*Given information:*
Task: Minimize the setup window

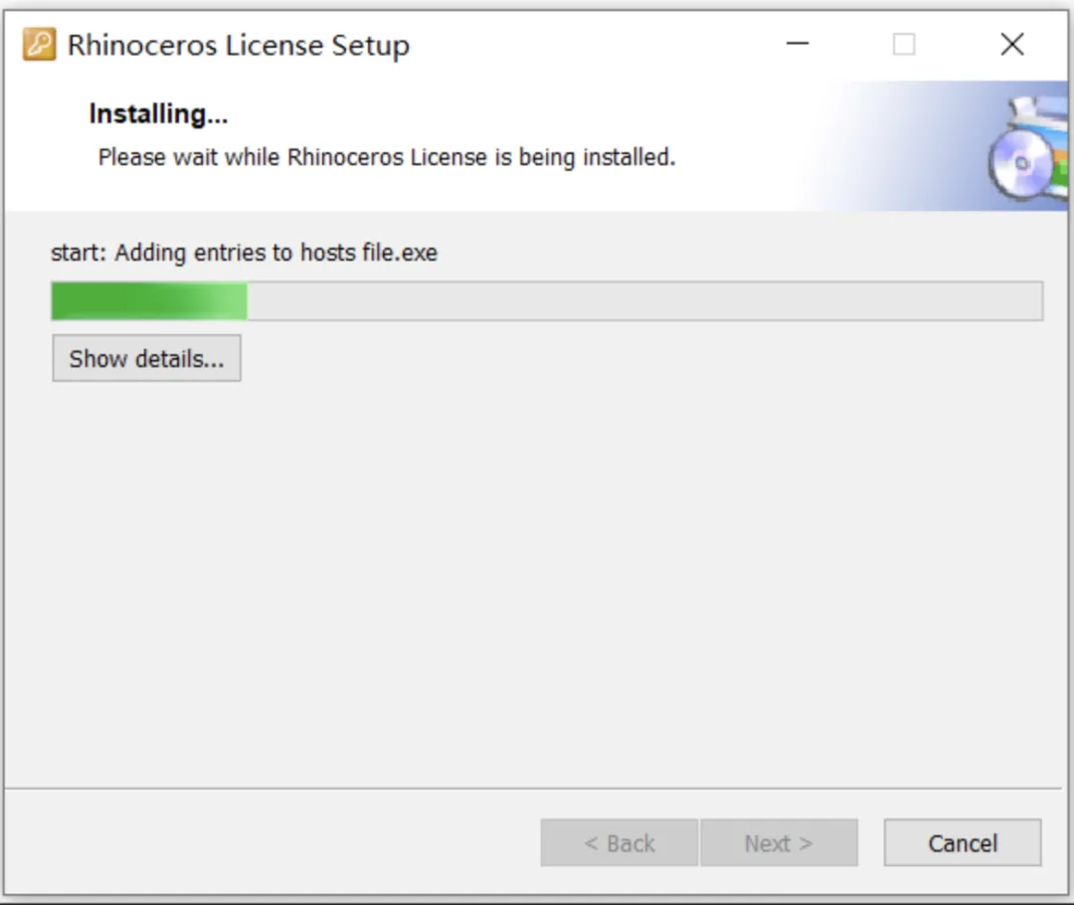Action: pyautogui.click(x=798, y=45)
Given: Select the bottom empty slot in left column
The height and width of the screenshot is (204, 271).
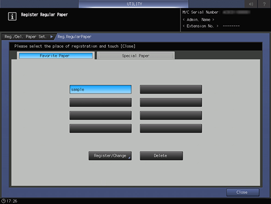Looking at the screenshot, I should pyautogui.click(x=101, y=128).
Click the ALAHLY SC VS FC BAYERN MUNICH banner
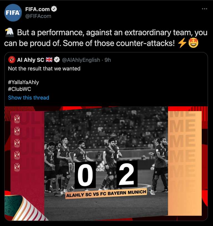 [106, 194]
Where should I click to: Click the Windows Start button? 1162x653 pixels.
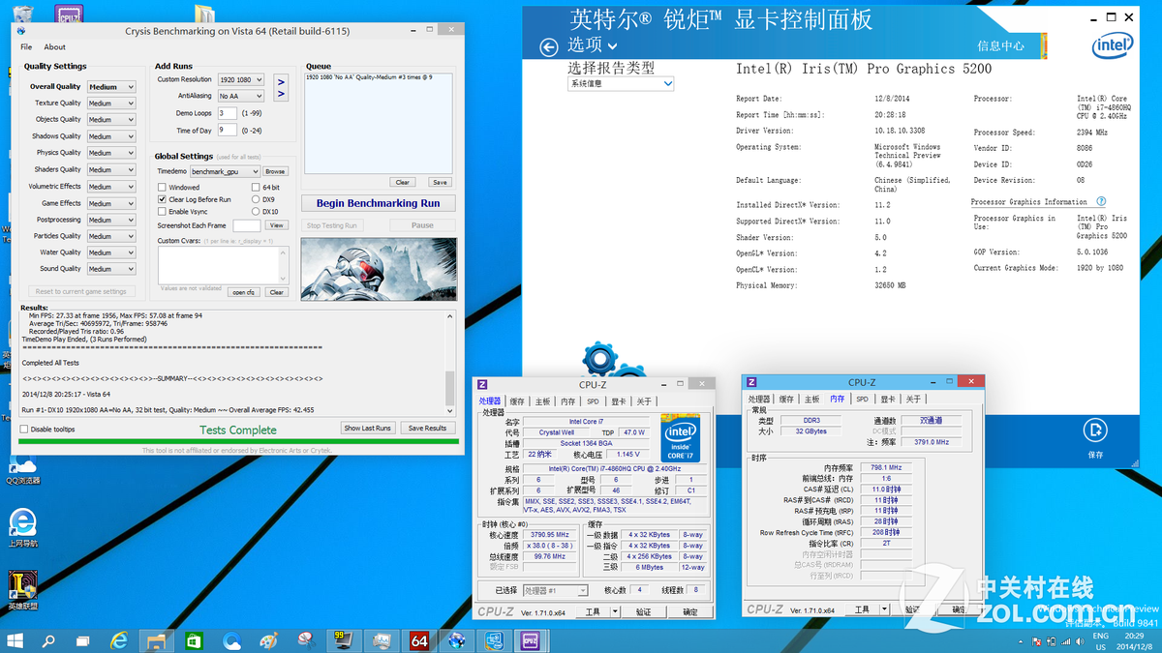coord(15,640)
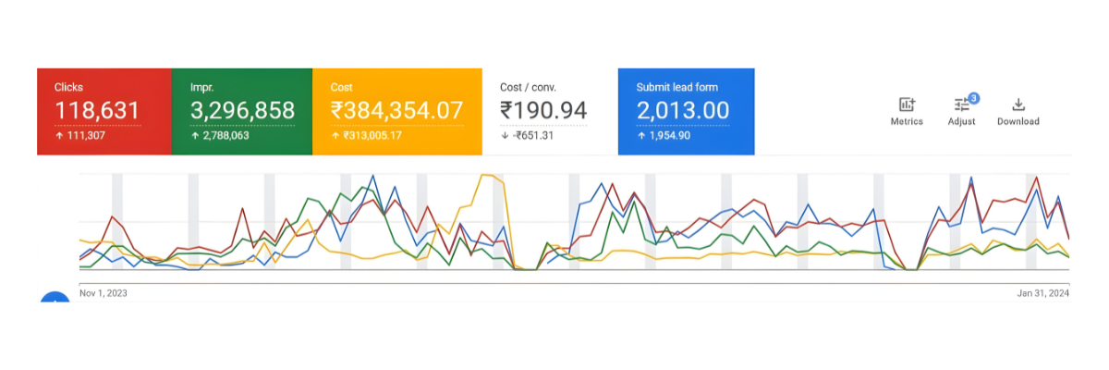Image resolution: width=1109 pixels, height=370 pixels.
Task: Click the ₹190.94 cost per conversion value
Action: [542, 111]
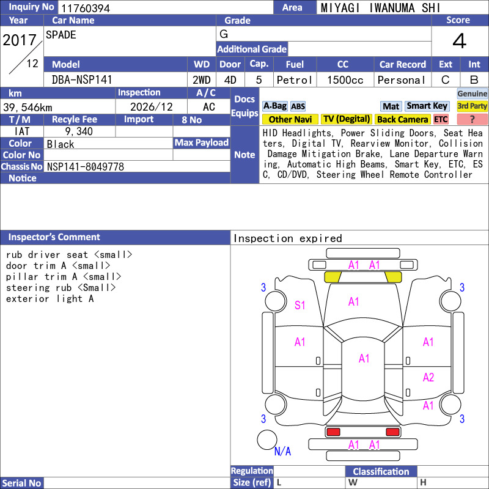Click the inquiry number 11760394

(86, 8)
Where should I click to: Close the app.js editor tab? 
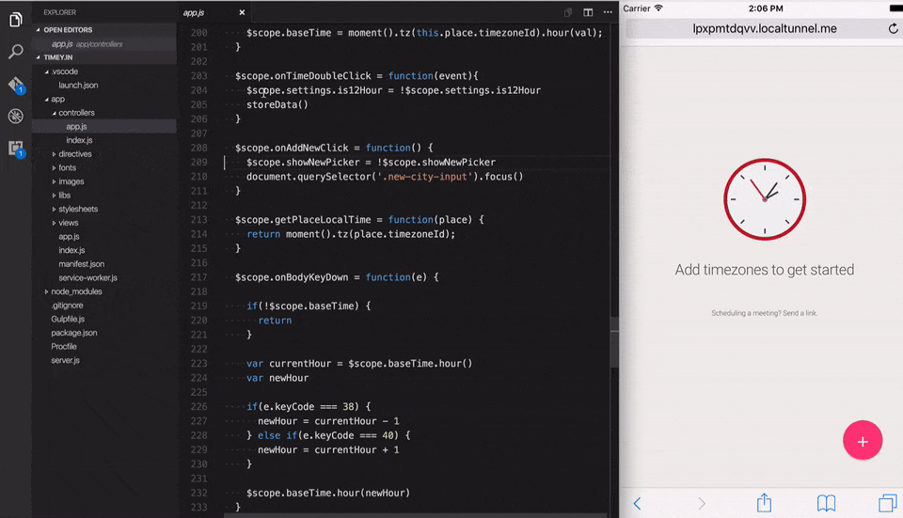click(x=242, y=12)
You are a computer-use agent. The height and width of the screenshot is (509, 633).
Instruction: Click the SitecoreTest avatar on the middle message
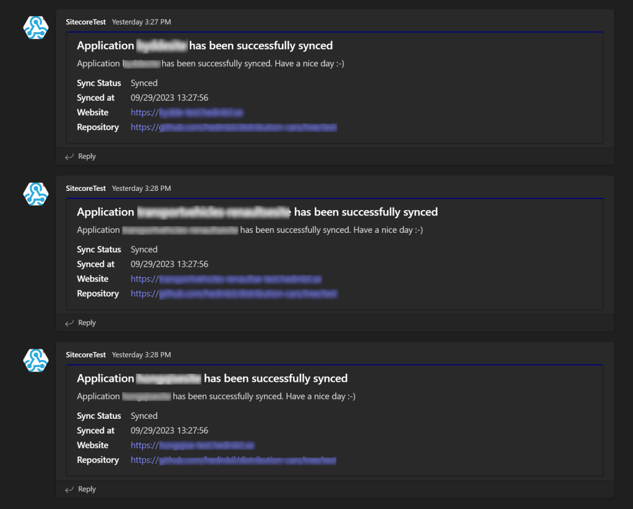pyautogui.click(x=36, y=194)
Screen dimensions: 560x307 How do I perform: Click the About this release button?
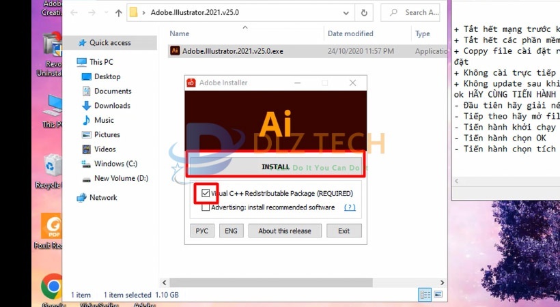coord(284,231)
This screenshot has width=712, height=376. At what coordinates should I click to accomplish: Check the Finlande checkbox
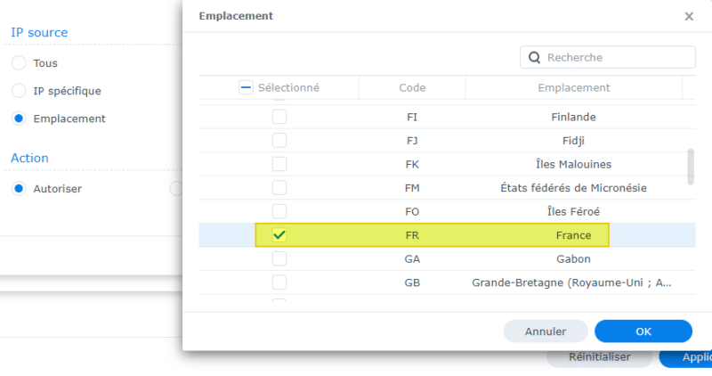pyautogui.click(x=279, y=117)
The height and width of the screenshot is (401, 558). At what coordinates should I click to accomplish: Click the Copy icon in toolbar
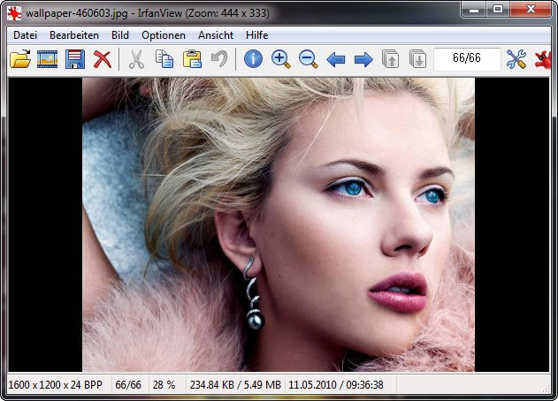pyautogui.click(x=164, y=60)
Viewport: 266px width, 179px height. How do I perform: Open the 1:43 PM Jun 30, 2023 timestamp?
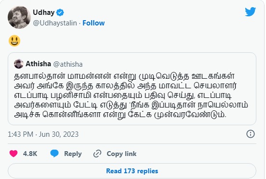pyautogui.click(x=43, y=134)

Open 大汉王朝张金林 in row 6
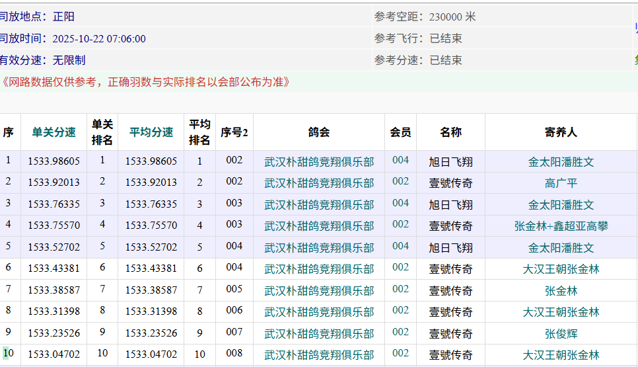click(561, 269)
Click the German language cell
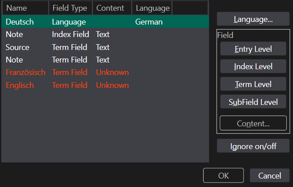Viewport: 293px width, 187px height. 148,22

*Task goal:*
The output should consist of the records above, reproduced exactly, without pictures.

*Response to this exercise:*
Task: Minimize the setup window

Action: pyautogui.click(x=798, y=45)
Given: Select the bottom empty slot in left column
The height and width of the screenshot is (204, 271).
Looking at the screenshot, I should pyautogui.click(x=101, y=128).
Click the ALAHLY SC VS FC BAYERN MUNICH banner
 [106, 194]
Where should I click to: Click the Windows Start button? 1162x653 pixels.
coord(15,640)
Image resolution: width=1109 pixels, height=370 pixels.
Task: Click the ₹190.94 cost per conversion value
Action: [542, 111]
Click the inquiry number 11760394

(86, 8)
Where should I click to: Close the app.js editor tab? 
click(x=242, y=12)
You are a computer-use agent. The height and width of the screenshot is (509, 633).
Instruction: Click the SitecoreTest avatar on the middle message
pyautogui.click(x=36, y=194)
Screen dimensions: 560x307 How do I perform: Click the About this release button?
coord(284,231)
This screenshot has width=712, height=376. At what coordinates should I click to accomplish: Check the Finlande checkbox
pyautogui.click(x=279, y=117)
The height and width of the screenshot is (401, 558). At what coordinates should I click to accomplish: Click the Copy icon in toolbar
pyautogui.click(x=164, y=60)
Viewport: 266px width, 179px height. How do I perform: Open the 1:43 PM Jun 30, 2023 timestamp?
pyautogui.click(x=43, y=134)

Open 大汉王朝张金林 in row 6
click(561, 269)
Click the German language cell
Viewport: 293px width, 187px height. 148,22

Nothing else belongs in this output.